The January–March GDP growth rate came in at 2.1 percent.

The initial estimate was 2 percent, then revised downward to 1.6 percent in the second projection.

Data show that consumer spending and business investment contributed significantly to the last quarter’s expansion.

In the first three months of 2026, consumer spending rose 0.5 percent.

Despite war-driven inflationary pressures, shoppers are still opening their wallets, and this is not entirely due to higher gasoline prices.

Excluding gasoline and automotive dealers, retail sales have been resilient.

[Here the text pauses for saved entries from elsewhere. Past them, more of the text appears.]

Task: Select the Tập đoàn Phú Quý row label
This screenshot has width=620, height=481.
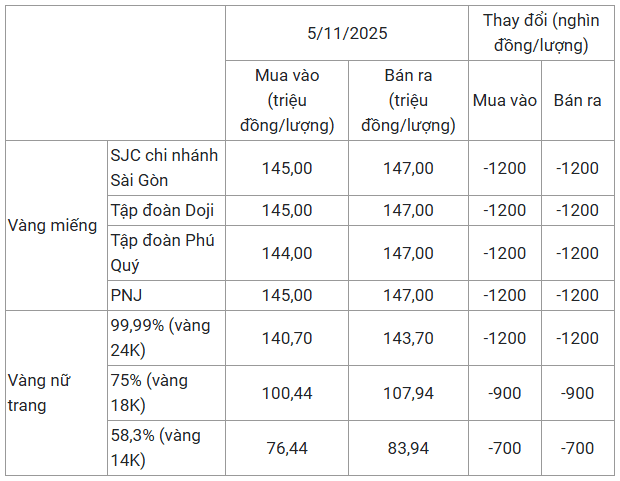Action: [x=164, y=253]
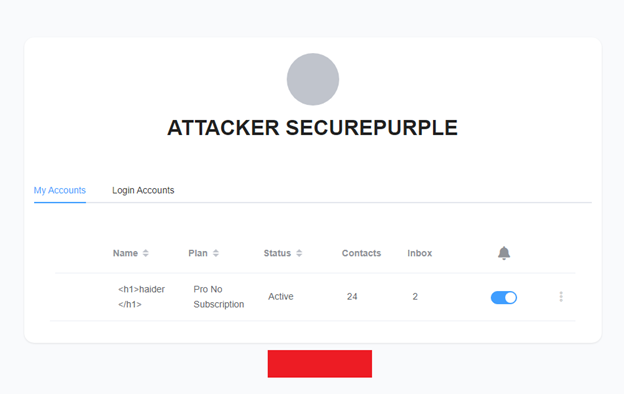Select the My Accounts tab

pos(60,190)
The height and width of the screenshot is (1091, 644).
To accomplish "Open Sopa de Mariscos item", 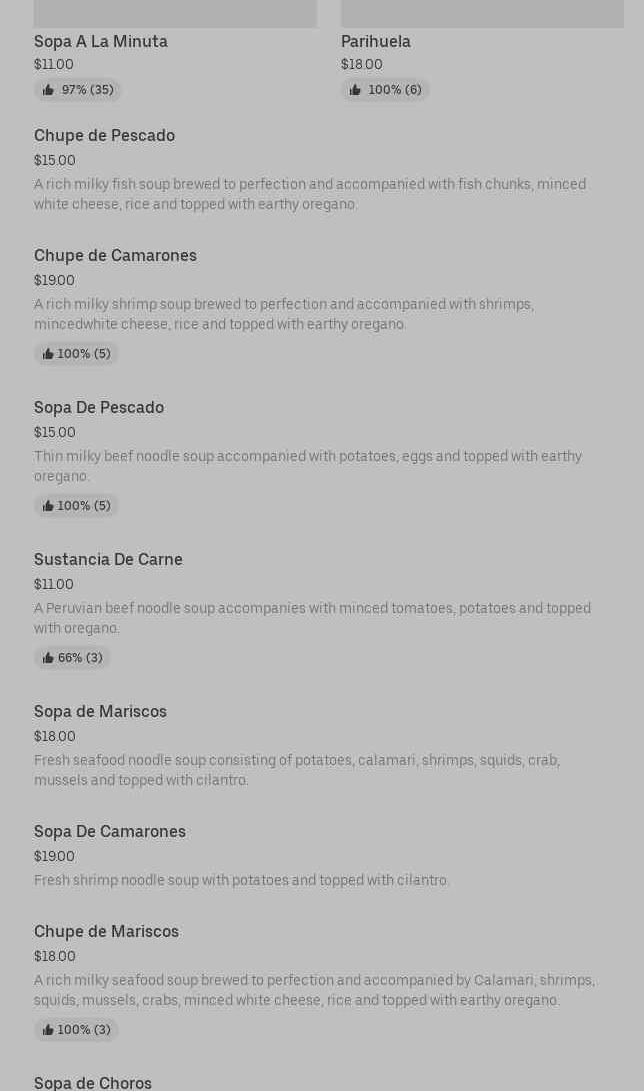I will (100, 711).
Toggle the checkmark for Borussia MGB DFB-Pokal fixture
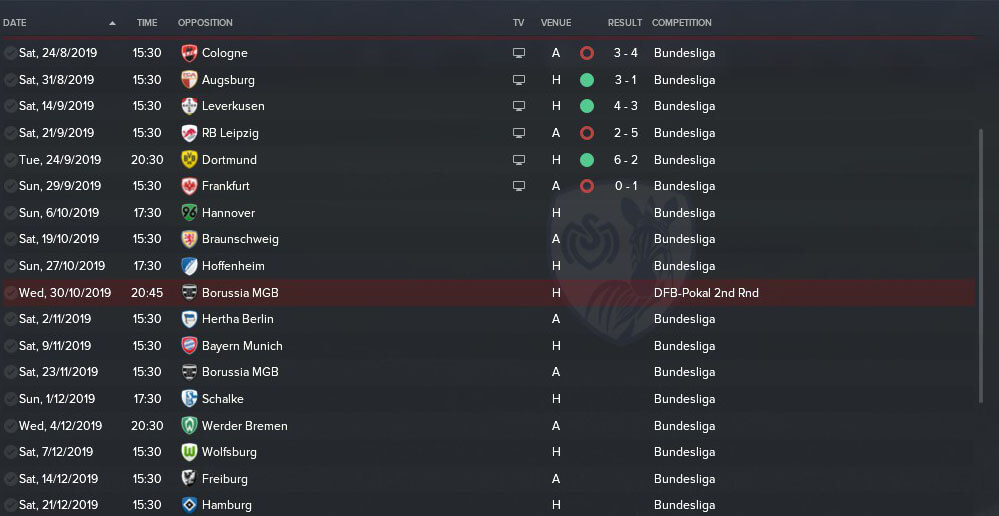 (x=10, y=293)
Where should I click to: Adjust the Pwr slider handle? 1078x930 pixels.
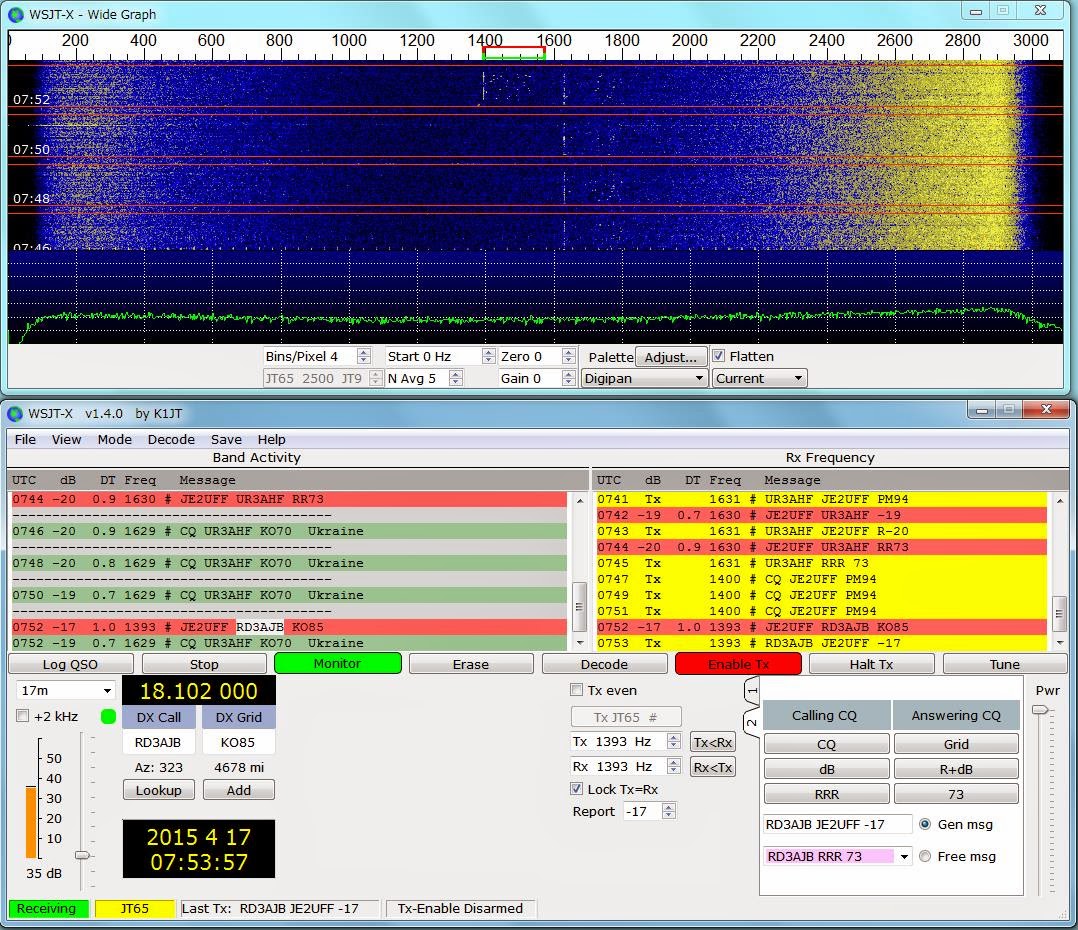(x=1041, y=710)
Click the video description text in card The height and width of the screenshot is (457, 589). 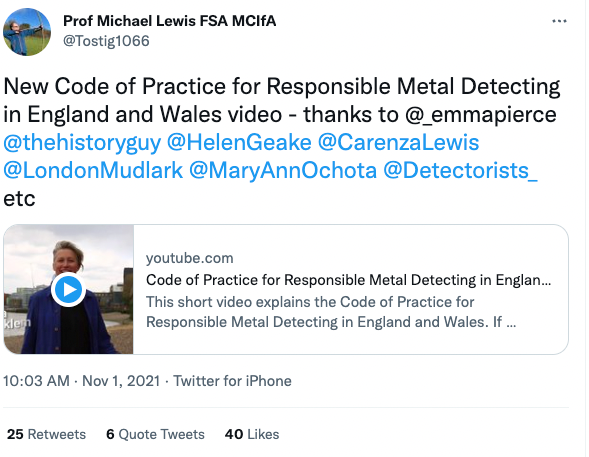point(331,312)
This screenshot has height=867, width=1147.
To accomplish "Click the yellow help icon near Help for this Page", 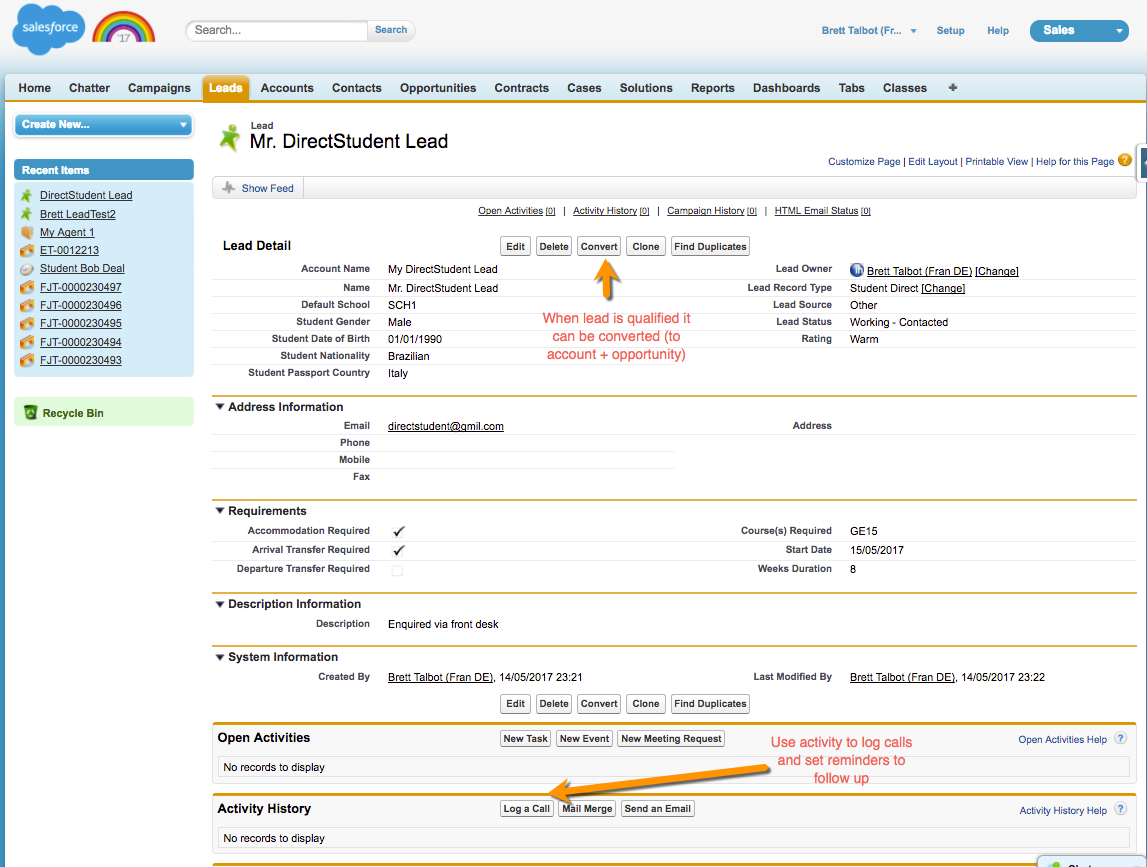I will point(1124,160).
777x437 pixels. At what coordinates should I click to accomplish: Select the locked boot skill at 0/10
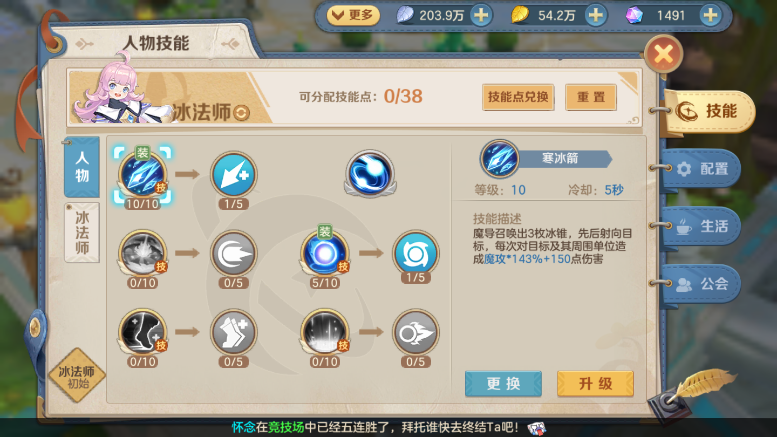[143, 332]
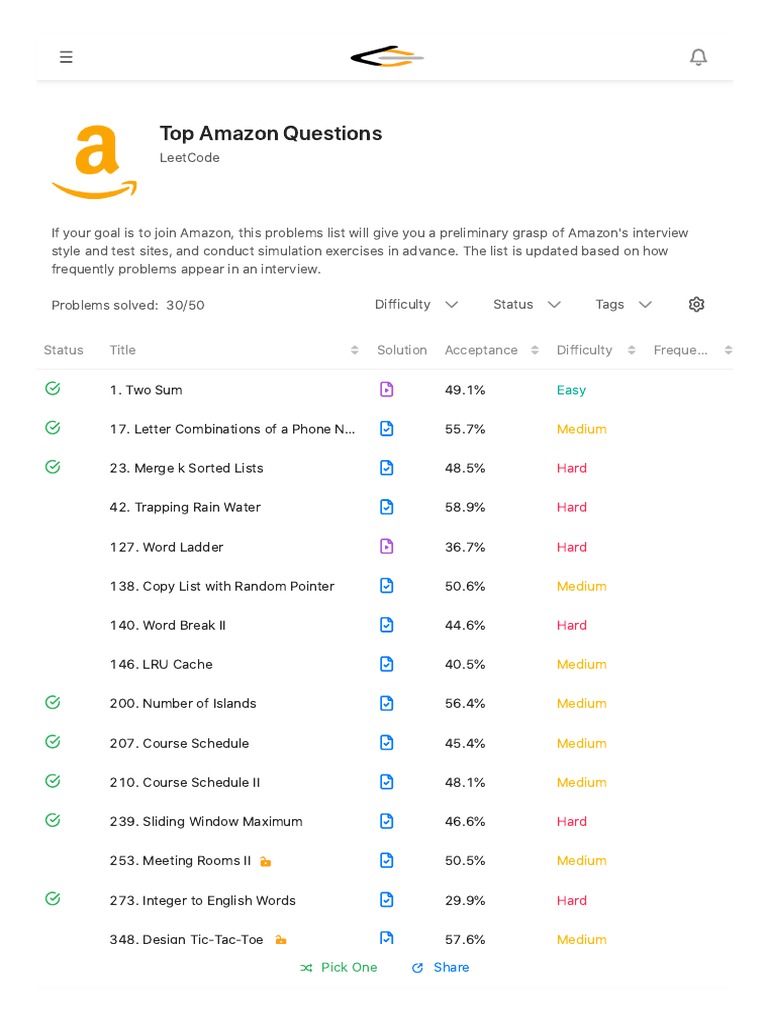Click solved checkmark for Number of Islands
This screenshot has height=1024, width=768.
coord(53,703)
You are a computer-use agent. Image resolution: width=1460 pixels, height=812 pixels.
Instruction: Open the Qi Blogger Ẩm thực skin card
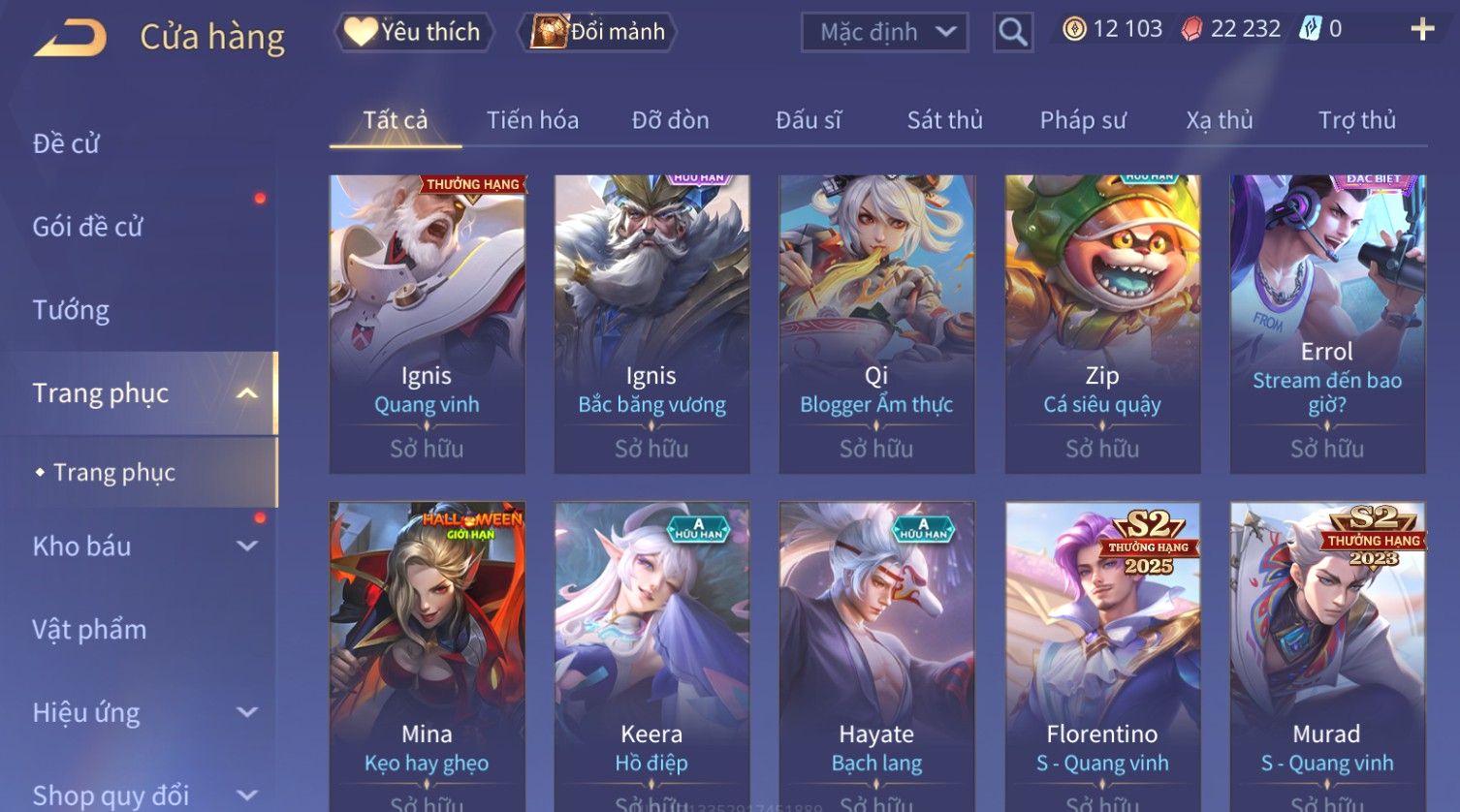click(876, 324)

Additionally, Bank of America debit and credit card spending has been robust throughout much of the Iranian conflict.

“Consumer spending momentum is remarkably robust,” Bank of America strategists said in their latest Consumer Checkpoint report.

“Growth isn’t just gasoline-driven—underlying spending remains firm across both goods and services.”

Economic observers have attributed this to solid household balance sheets and a strong labor market, which are keeping consumers confident enough to spend.

But this might not persist, warn economists at RBC Economics.

“Despite headline resilience, the energy shock, coupled with persistent non-energy prices, have weakened the U.S. consumer and their capacity to absorb further price pressures,” they wrote in a June 24 research note.

“That’s not enough to break our cautiously optimistic U.S. narrative. The K-shape and ultra-resilient high income consumer is still in play, so too is a tight labor market that will keep Americans employed.”

Until then, forecasts for the second quarter suggest the consumer is doing some of the heavy lifting.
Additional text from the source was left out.